Por Sara Muñoz Rando.
Todos los días que salgo a la calle me topo con algún imbécil o alguna idiota.
No falla. En la totalidad de mis búsquedas de Sol o Luna me encuentro con un subnormal o una retrasada sin diagnóstico esperable que consiguen que se me ponga un no sé qué que qué sé yo entre el pecho y el coño que me atrapa y captura cual tronada ansiosa, saliéndoseme por las orejas y las manos que van directas a agarrarla del moño y … [inserte violencia]. Como en los cómics del Fantástico Ibáñez en los que aparecen bombas, asteriscos y demás símbolos fatídicos para representar el vituperio de la incontinente brutalidad, se deja al gusto del leyente la elección de la saña acometiente.
En este supuesto ámbito de naciones unidas que la ONU dice que es el mundo se nos ha instado a arrinconar la violencia moralmente hasta buscar censurarla en un recóndito escondrijo en el cual esperamos que pase qué. Como diría La Belinda: “sinceramente cariños míos” ¿qué esperamos? ¿que pazca mansa mientras se place onánica rascándose la panza?
Volviendo a casa, el otro día, un gilipollas le dice alto y claro a unos zagales: “Pronto a casa, eh”.
Estos asienten, medio riéndose, subidos a un muro sobre las bizis que otros montaron o montarán mañana.
Parece que el ababol que les increpa gratuitamente con su manifiesto tiene complejo de secreta y se vuelve a pronunciar con tono autoritario: “Pues eso” les responde de nuevo.
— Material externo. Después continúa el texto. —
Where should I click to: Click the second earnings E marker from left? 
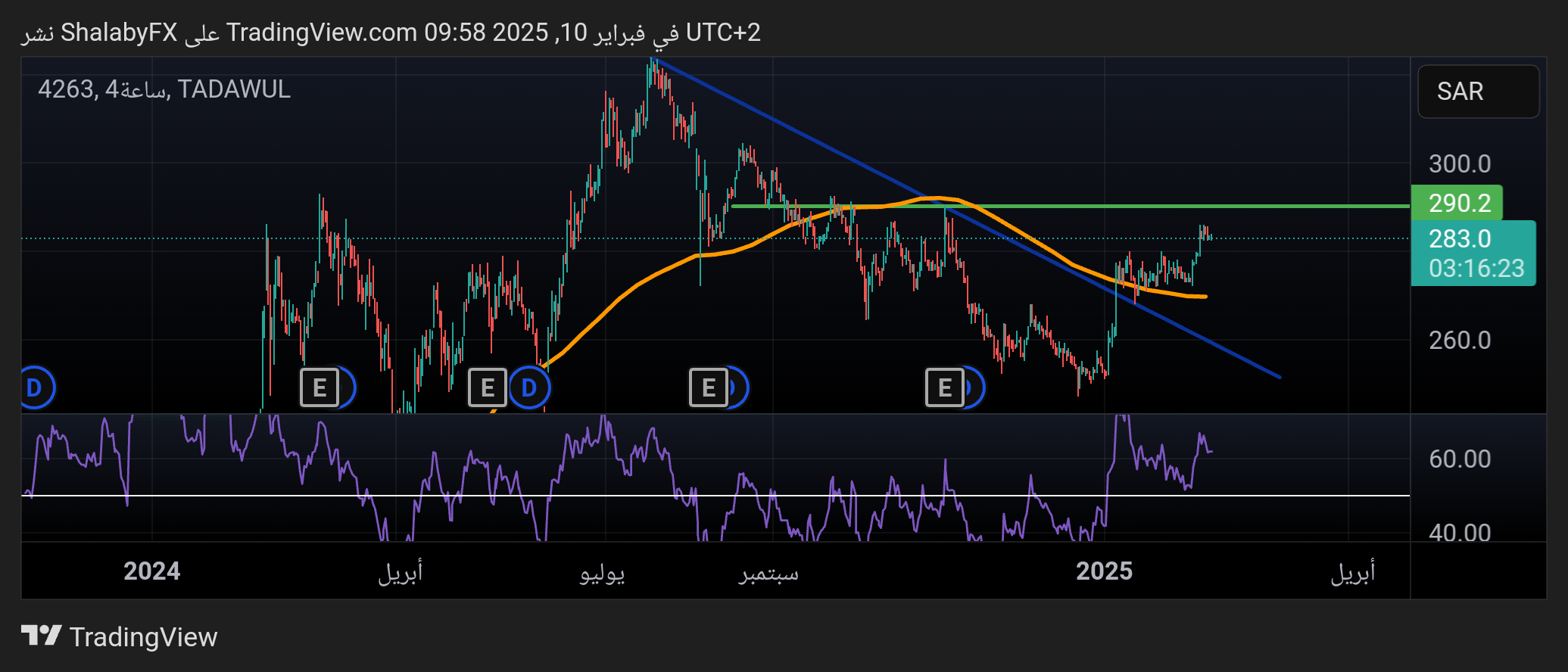(x=487, y=387)

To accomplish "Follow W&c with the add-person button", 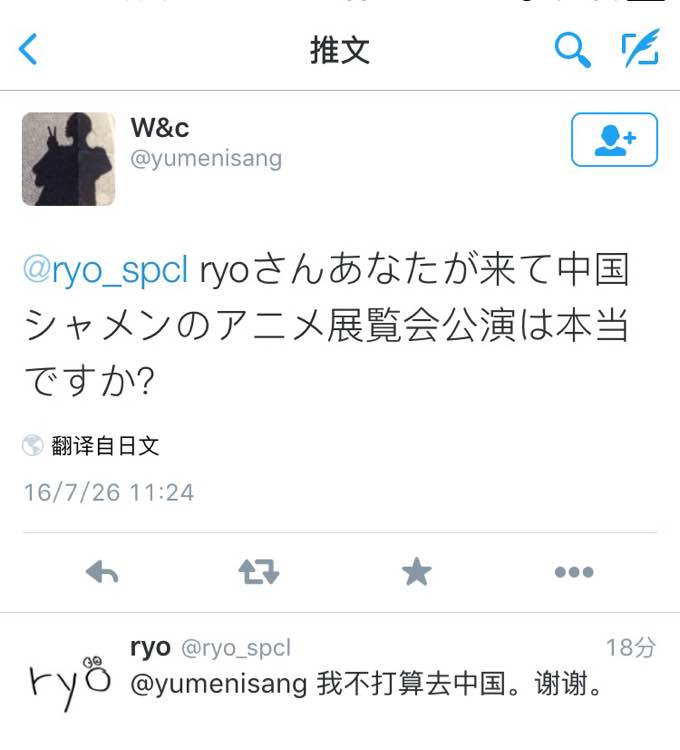I will [x=614, y=140].
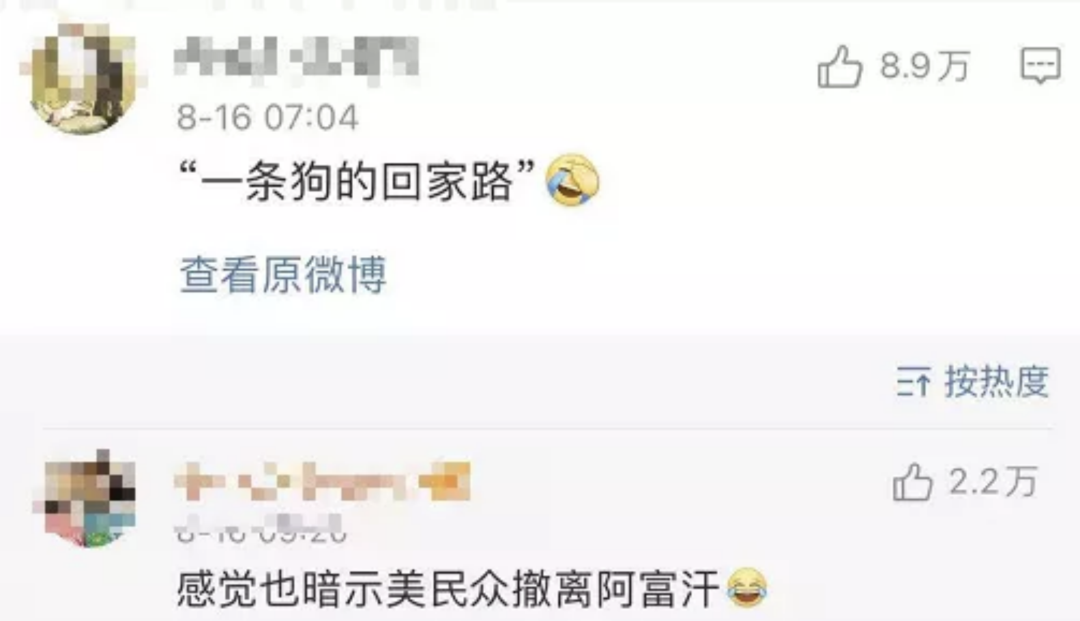The image size is (1080, 621).
Task: Open the blurred username of top post
Action: tap(296, 58)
Caminando con sus piernas tan separadas como si montase el caballo civil todavía, lleva el pecho tan erguido que sus hombros casi se juntan con el final de su espalda. El muy puntillo transita la vía con el interior de sus tobillos hacia afuera, confirmando con su pseudocresta mini flequillo non-bald-assumed que tiene tanta profundidad de ser como densidad capilar.
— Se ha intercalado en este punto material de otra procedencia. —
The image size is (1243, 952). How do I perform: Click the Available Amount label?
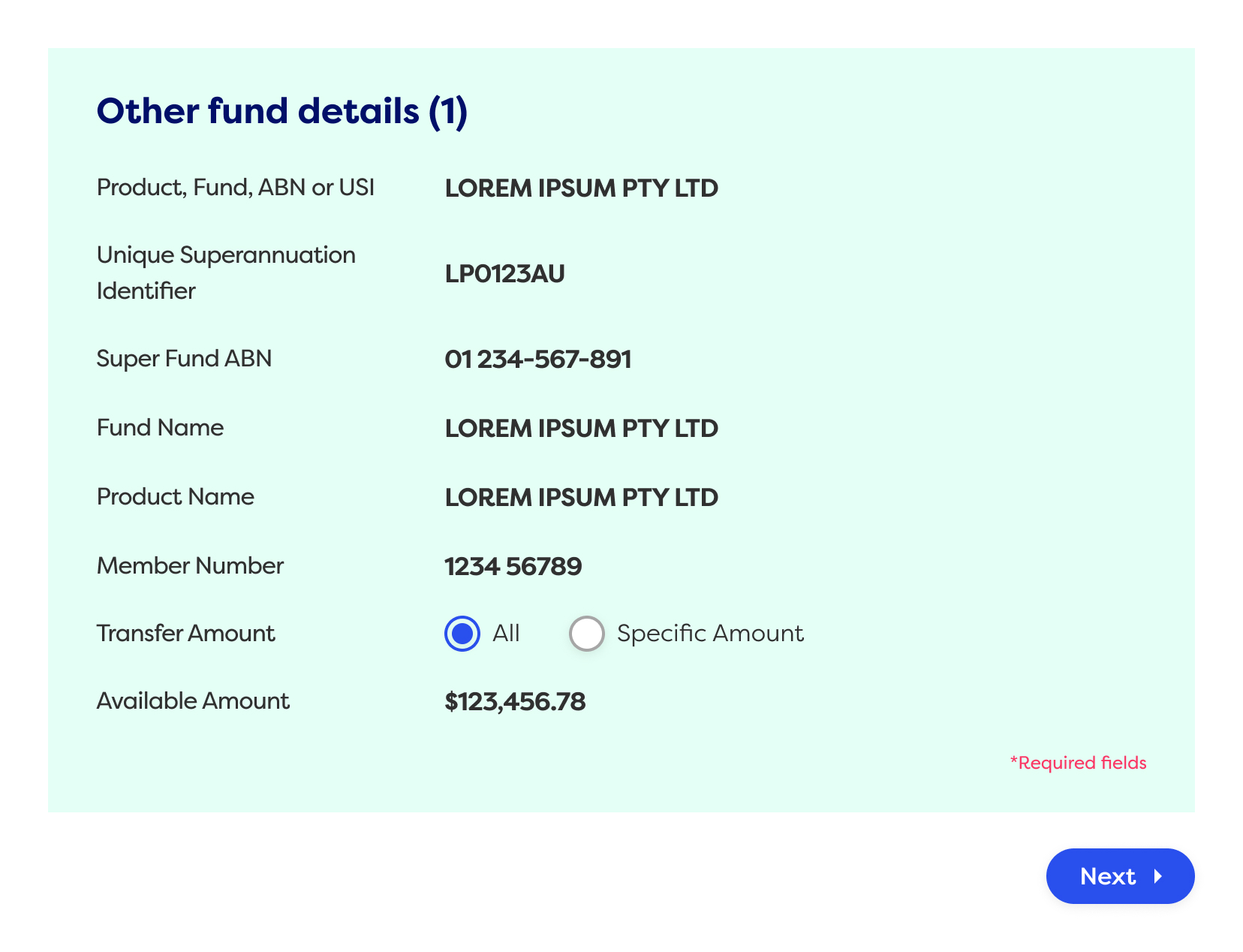click(x=192, y=700)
Cuando parecía irse triunfal de la plaza, uno de los chavales le grita sin gritar desde encima del murete: “Eres un mákina” con tal tonalidad que al segundo lo acompañan las risas del resto de camaradas de TNs manchadas y sudaderas negras del SNIPES (las cuales quiero pensar que son robadas o, bueno, venga, va, por sus madres compradas).
Herido el orgullo capitanesco del no confirmado gendarme decide responderles: “No lo quieras saber”.
Sonrío mientras paso donde ríen los ACAB y escucho cómo uno de ellos fantasea con reventarle el portal. Hay que ser fato pa’ decirle nada a 4 niñatos scrollers rollers que entrada la noche del martes no están en su casa metidos ya en la cama ¡cuando nadie te ha dicho nada! Tan siquiera habían depositado en ti su mirada. Has hecho lo que peor podías hacer, rubito: darles motivos. Ay, ternasco, que te envalentonas porque sabes que ya llevas las llaves en la mano, pero lo que no sabes es que uno de esos te conoce porque fue a clase con tu hermano. A ver, cazurro inconsciente, podrían ser 4 delincuentes reincidentes, pero que, claro, por el momento, los consideraremos inocentes. Los 6 presentes mantenemos todos los dientes. Quizá a alguno de los 4 ACAB les quede todavía alguno de leche. ACAB skin, pero SPQR vibes, ¿sabes, prim? Quizá el modorro polizonte no lo vea claro entre las farolas a medio alumbrar, pero puede que ellos sean más justos, más buenos, más valientes, más virtuosos de lo que se presente aparente en la penumbra. O no lo sean, ni fueron, ni serán y tiene razón el que daría su vida por el regente mandamás de la patria actual.
Desde aquí solo se aprecia como merluzo espectador un hecho aislado sin más contexto que el presentado. Seguiré informando en El Pollo Urbano. “Yo solo me baño cuando hay eclipse y cae en jueves” dice el Profesor Bacterio. Siempre he sabido que podría ser una gran agente de la TIA e investigar al tipo con aires de nacional que se las da de listo y es más bien gurriato. También sé que los 5 machos, cuando lleguen a casa, van a ver porno y después, antes de dormir, llorar un rato. Alguno de los 4 ACAB igual tiene suerte y lo abraza su madre al despertar.
Por favor (o sin favor), como diría el gran Emilio, un poquito de por favor. No me seáis zaborreros. Debemos aclarar contra qué enfocar nuestra insolencia. Podemos hacer una lista y, después ya, [inserte violencia].